* Short task A: From the article on benchmarking real-world work below, reproduce the passage starting at "Summary: Most of" and ending at "lab. Results? Inconclusive." word for word.

═══ Extract provided

How do you benchmark real-world work?

How do you benchmark real-world work?

Summary: Most of the technical reviews of Windows Vista I've read recently focus on speeds and feeds. But does that granular approach miss the real point of owning and using a PC? Can any stopwatch-based measurement of isolated tasks performed by individual hardware and software components really measure the worth of a technology investment? I don't think so. What really matters is usability, a subject I've been thinking and writing about for nearly two decades now. But what's the best way to measure usability? The answer isn't as simple as you might think.


Adrian Kingsley-Hughes and I have been focusing lately on a tiny aspect of PC performance. He ran two sets of file management benchmarks on a test PC in his lab, I performed similar tests on a machine in my lab. Results? Inconclusive.

But are both of us missing the real point of owning and using a PC? Can any stopwatch-based measurement of isolated tasks as performed by individual hardware and software components really measure the worth of a technology investment? I don't think so.

This is not a new question for me. Back in the early 1990s, when I was editor of the late, lamented PC Computing, we differentiated our product reviews from those of sister public PC Magazine by focusing on usability. The highly regarded PC Magazine Labs was the quintessential "speeds and feeds" shop. We focused on usability, going to the extreme of spending a small fortune (I still remember the budget battles) building a state-of-the-art usability lab and hiring usability professionals to run it.

I liked our reviews better than the ones at PC Mag because we didn't have a one-size-fits-all conclusion. Instead, using the usability data, we tried to determine which product was a better fit for readers and prospective buyers with different needs. I think that approach still works today.

In the Talkback section of my earlier post, there's a lively discussion of what sort of benchmarking would work better than flawed speed tests that don't map to real world activities. The short version, from commenter frgough, says that Adrian and I should

simply do stopwatch tests on their normal daily workflow and see how the two operating systems compare, because, at the end of the day, that's what it comes down to.

Easier said than done. Here's a short list of lessons I learned from the PC Computing usability lab that are still valuable today:

Preconceptions affect perceptions. In the case of Windows Vista, that's a double whammy. The relentless drumbeat of "Vista sucks" press coverage is pretty hard to ignore. Try to find a usability tester who hasn't read any of that coverage and doesn't already have a bias going in.

Bad experiences affect perceptions too. The negative reviews of Vista are in many cases grounded in painful reality. There's no doubt that bad drivers, bugs in Vista itself, and crappy OEM hardware configurations caused a lot of early adopters to have unpleasant experiences with Windows Vista. Those initial impressions affect perceptions in a fundamental, hard-to-shake way. Even a minor problem can be painful if you don't know the solution. If it requires indeterminate amounts of troubleshooting to figure out why something doesn't work the way it's supposed to, that can be a deal-breaker.

The older, established system has a built-in advantage. Switching to a new computing platform involves unlearning old ways and learning new procedures (just look at the advice offered to people switching from Windows to a Mac). Initial productivity will be lower on the new system.

══════

* Short task B: Copy the entire listing that follows word for word, leaving the pictures out.

═══ Material provided

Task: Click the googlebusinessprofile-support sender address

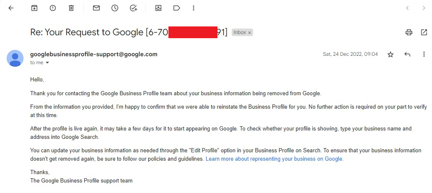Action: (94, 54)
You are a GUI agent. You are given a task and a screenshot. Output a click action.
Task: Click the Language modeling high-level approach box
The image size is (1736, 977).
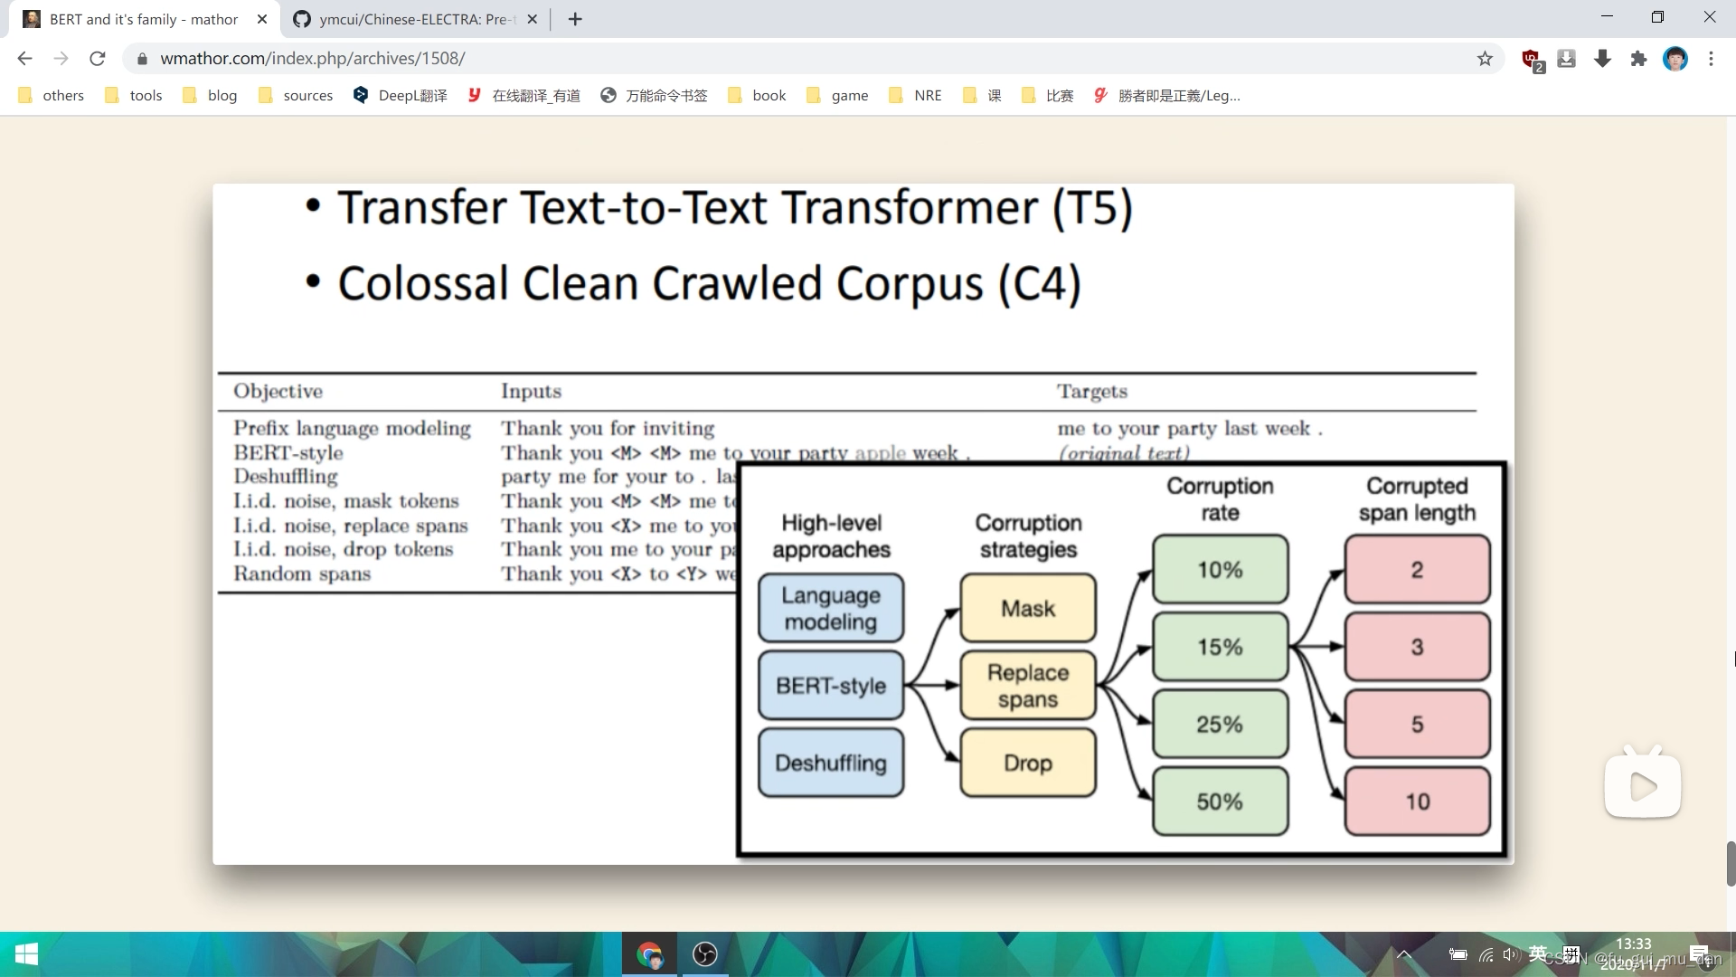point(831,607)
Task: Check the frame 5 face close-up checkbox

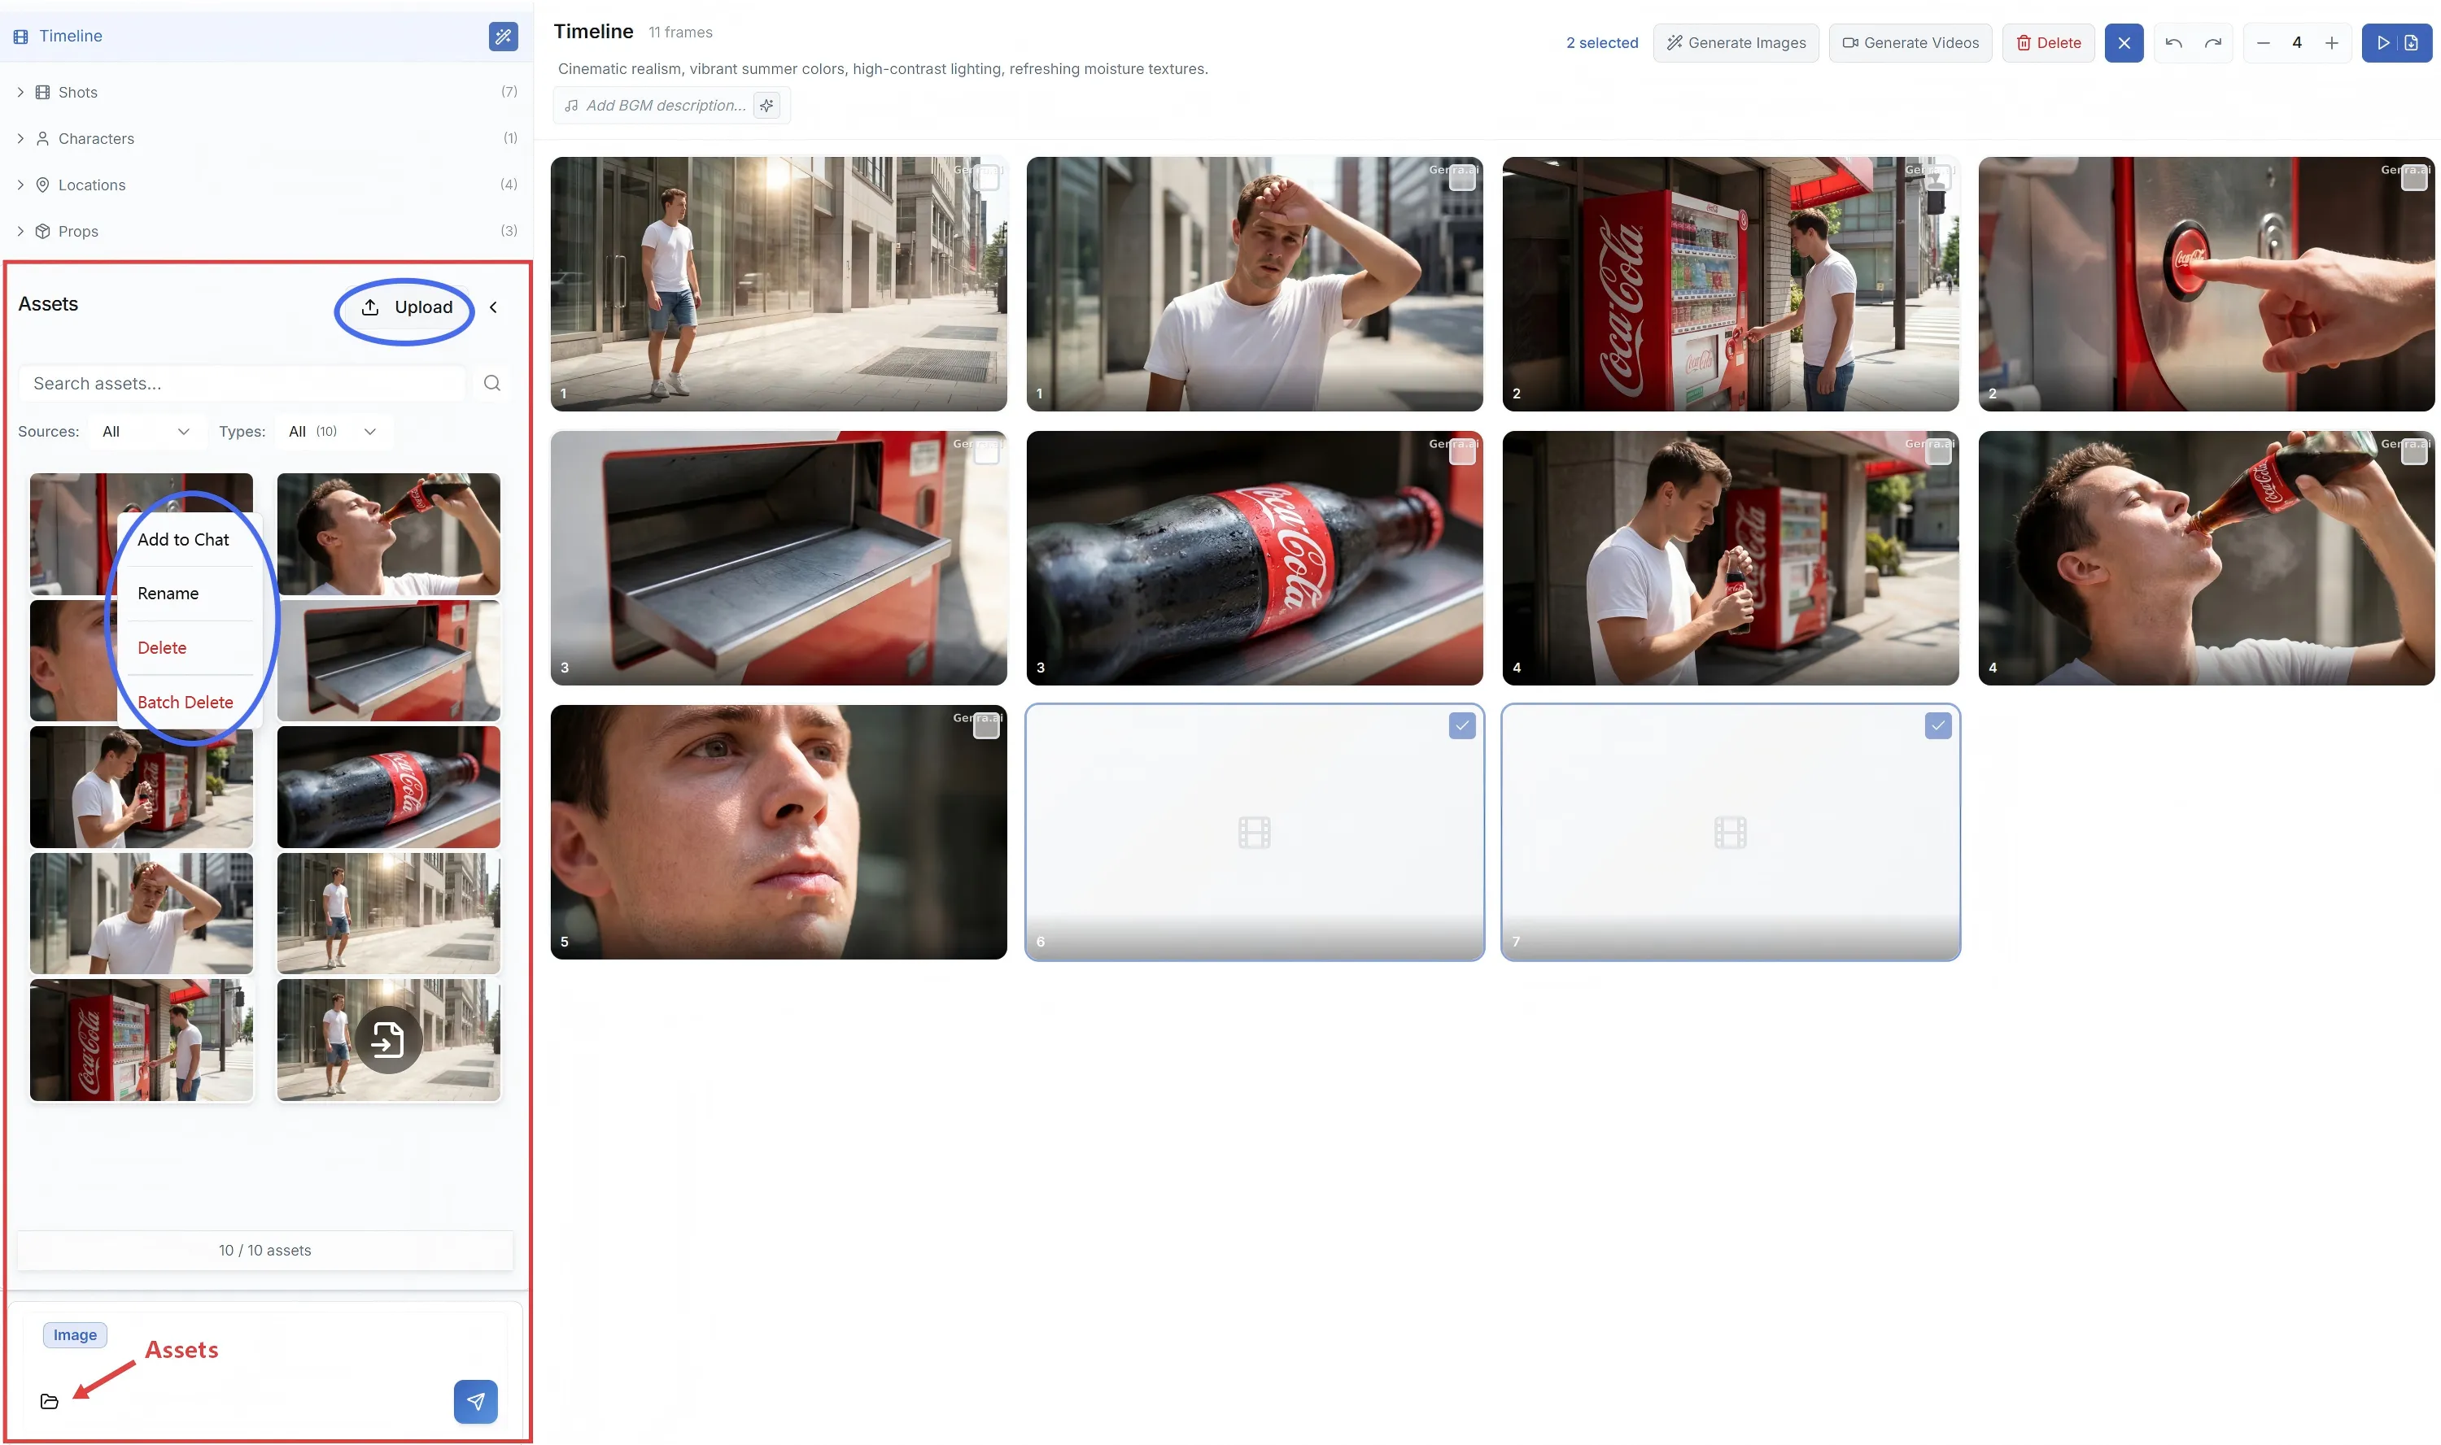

══════

* Response A:
Summary: Most of the technical reviews of Windows Vista I've read recently focus on speeds and feeds. But does that granular approach miss the real point of owning and using a PC? Can any stopwatch-based measurement of isolated tasks performed by individual hardware and software components really measure the worth of a technology investment? I don't think so. What really matters is usability, a subject I've been thinking and writing about for nearly two decades now. But what's the best way to measure usability? The answer isn't as simple as you might think.


Adrian Kingsley-Hughes and I have been focusing lately on a tiny aspect of PC performance. He ran two sets of file management benchmarks on a test PC in his lab, I performed similar tests on a machine in my lab. Results? Inconclusive.

* Response B:
Task: Click the googlebusinessprofile-support sender address

Action: (94, 54)
You are a GUI agent. You are given a task and a screenshot. Output a click action.
Task: Click the Language modeling high-level approach box
The image size is (1736, 977).
point(831,607)
Task: Check the frame 5 face close-up checkbox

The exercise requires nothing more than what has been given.